● **WHAT TO DO**:
Pick out each line with the word "label" from the material that follows.
--- START ---
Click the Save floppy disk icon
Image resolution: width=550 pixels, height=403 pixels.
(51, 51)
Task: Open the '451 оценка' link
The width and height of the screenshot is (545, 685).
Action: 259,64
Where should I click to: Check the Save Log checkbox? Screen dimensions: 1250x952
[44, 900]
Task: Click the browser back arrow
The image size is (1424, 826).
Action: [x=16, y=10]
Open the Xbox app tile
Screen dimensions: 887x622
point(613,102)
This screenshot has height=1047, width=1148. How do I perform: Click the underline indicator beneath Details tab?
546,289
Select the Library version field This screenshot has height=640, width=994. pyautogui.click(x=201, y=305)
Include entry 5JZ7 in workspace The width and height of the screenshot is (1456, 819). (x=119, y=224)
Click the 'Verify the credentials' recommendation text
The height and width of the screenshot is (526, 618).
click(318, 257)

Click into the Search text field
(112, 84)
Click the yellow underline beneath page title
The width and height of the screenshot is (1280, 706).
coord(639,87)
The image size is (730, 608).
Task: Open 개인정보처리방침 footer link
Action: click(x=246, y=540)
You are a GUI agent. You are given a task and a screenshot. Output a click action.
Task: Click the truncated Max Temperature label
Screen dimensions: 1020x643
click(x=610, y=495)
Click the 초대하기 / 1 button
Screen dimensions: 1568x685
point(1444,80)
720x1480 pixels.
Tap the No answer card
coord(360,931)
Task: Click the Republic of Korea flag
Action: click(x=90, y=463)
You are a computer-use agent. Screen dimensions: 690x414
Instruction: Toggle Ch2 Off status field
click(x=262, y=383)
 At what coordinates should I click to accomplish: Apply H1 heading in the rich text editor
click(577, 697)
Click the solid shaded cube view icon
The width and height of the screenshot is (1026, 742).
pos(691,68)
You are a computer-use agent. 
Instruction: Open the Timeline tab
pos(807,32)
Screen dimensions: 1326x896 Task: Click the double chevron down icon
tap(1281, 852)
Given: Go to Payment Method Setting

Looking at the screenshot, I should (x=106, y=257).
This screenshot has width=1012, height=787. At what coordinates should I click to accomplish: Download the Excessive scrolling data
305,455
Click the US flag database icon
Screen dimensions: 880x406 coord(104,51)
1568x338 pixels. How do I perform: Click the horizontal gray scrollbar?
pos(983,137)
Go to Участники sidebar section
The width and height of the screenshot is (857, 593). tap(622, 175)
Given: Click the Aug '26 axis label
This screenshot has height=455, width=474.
--- END ---
● **RESPONSE AREA**:
Task: Click the truncated Max Temperature label
Given: Click the Aug '26 axis label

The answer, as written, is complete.